■ TASK OBJECTIVE:
Reproduce the records exactly, but not the pictures.

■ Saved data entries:
Segment Open
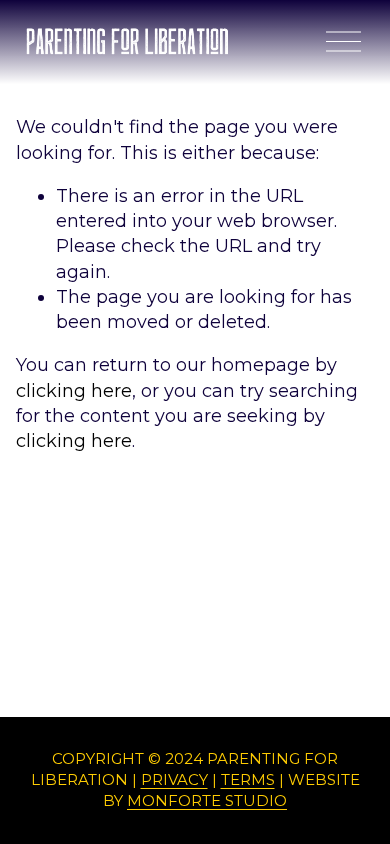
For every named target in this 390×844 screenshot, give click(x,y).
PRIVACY (174, 779)
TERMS (248, 779)
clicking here (74, 391)
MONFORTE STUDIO (207, 800)
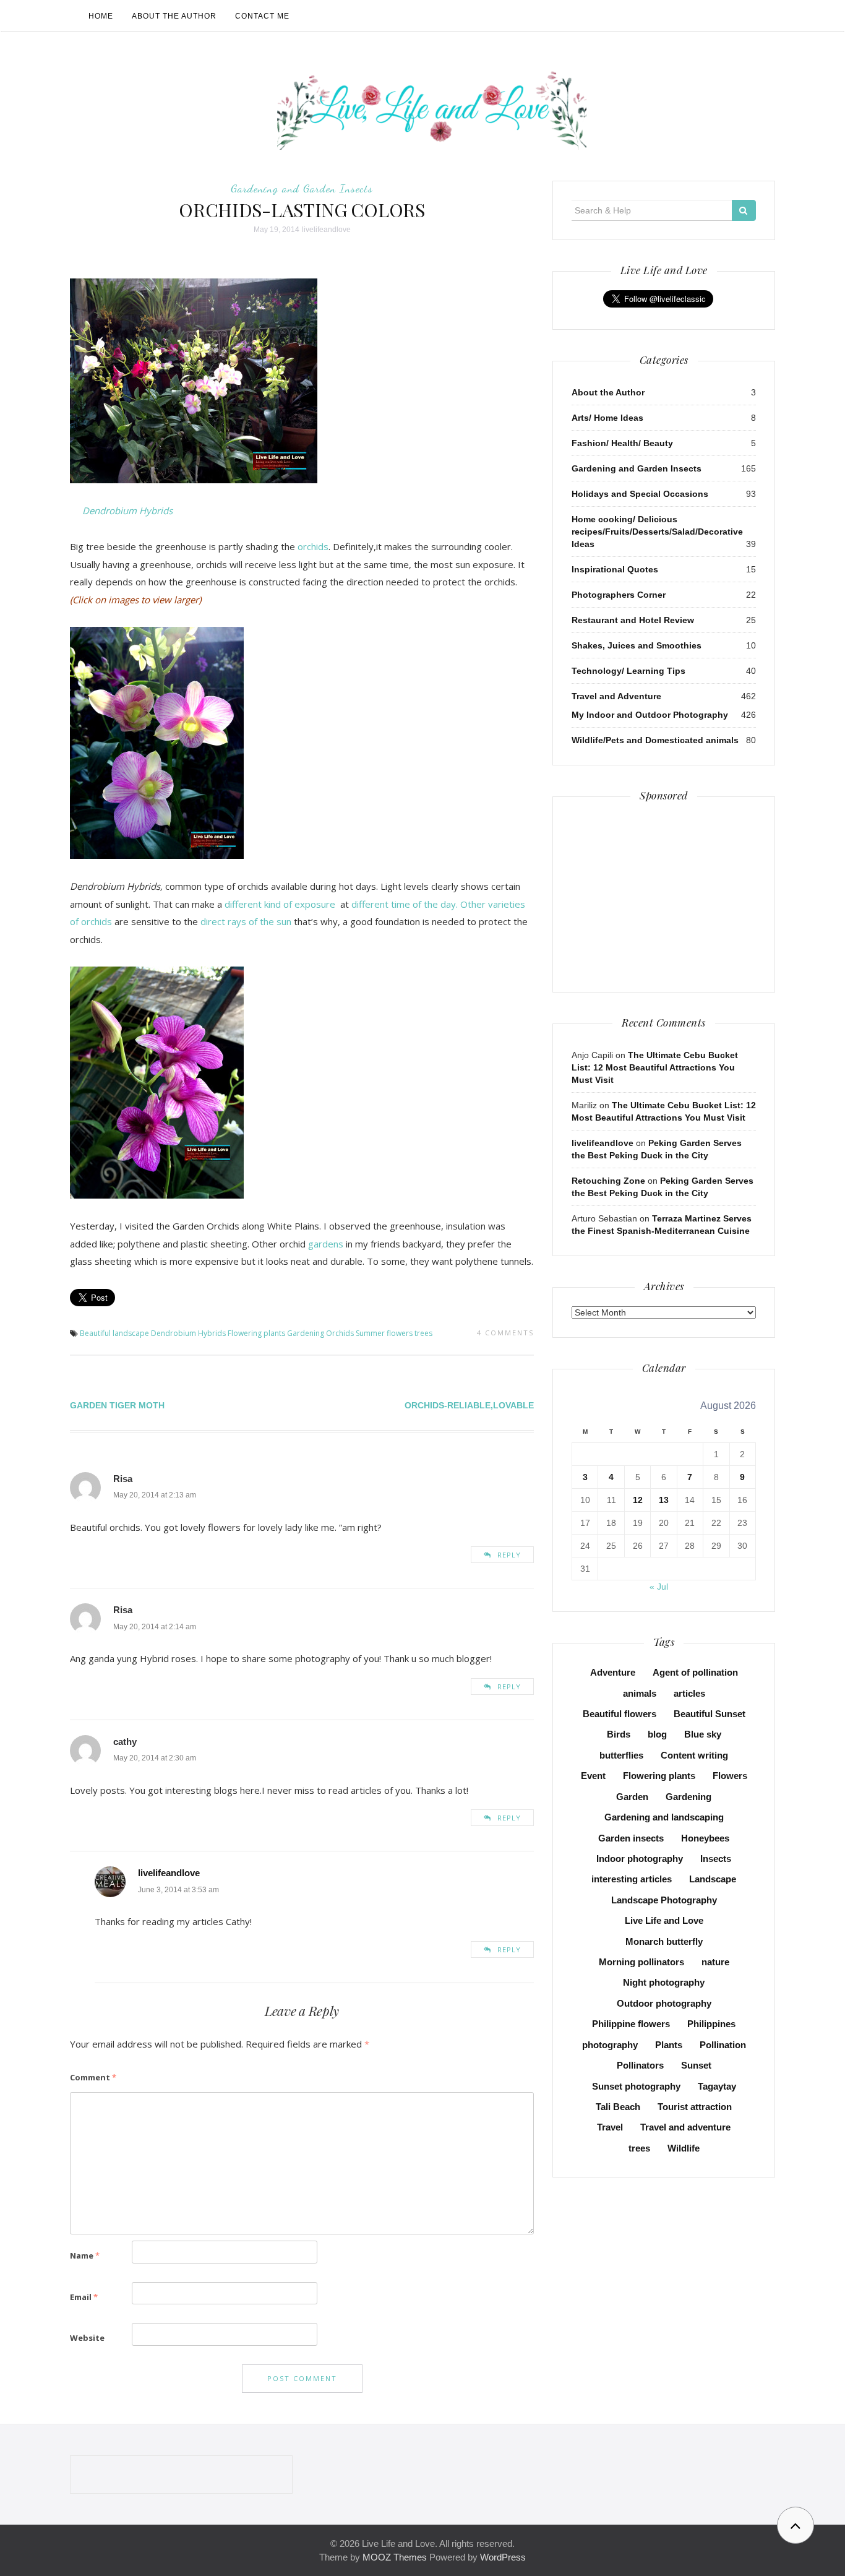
Segment Closed
■ WRITTEN SOLUTION:
For every named target in this 390×844 screenshot, give click(x,y).
PRIVACY (174, 779)
TERMS (248, 779)
clicking here (74, 391)
MONFORTE STUDIO (207, 800)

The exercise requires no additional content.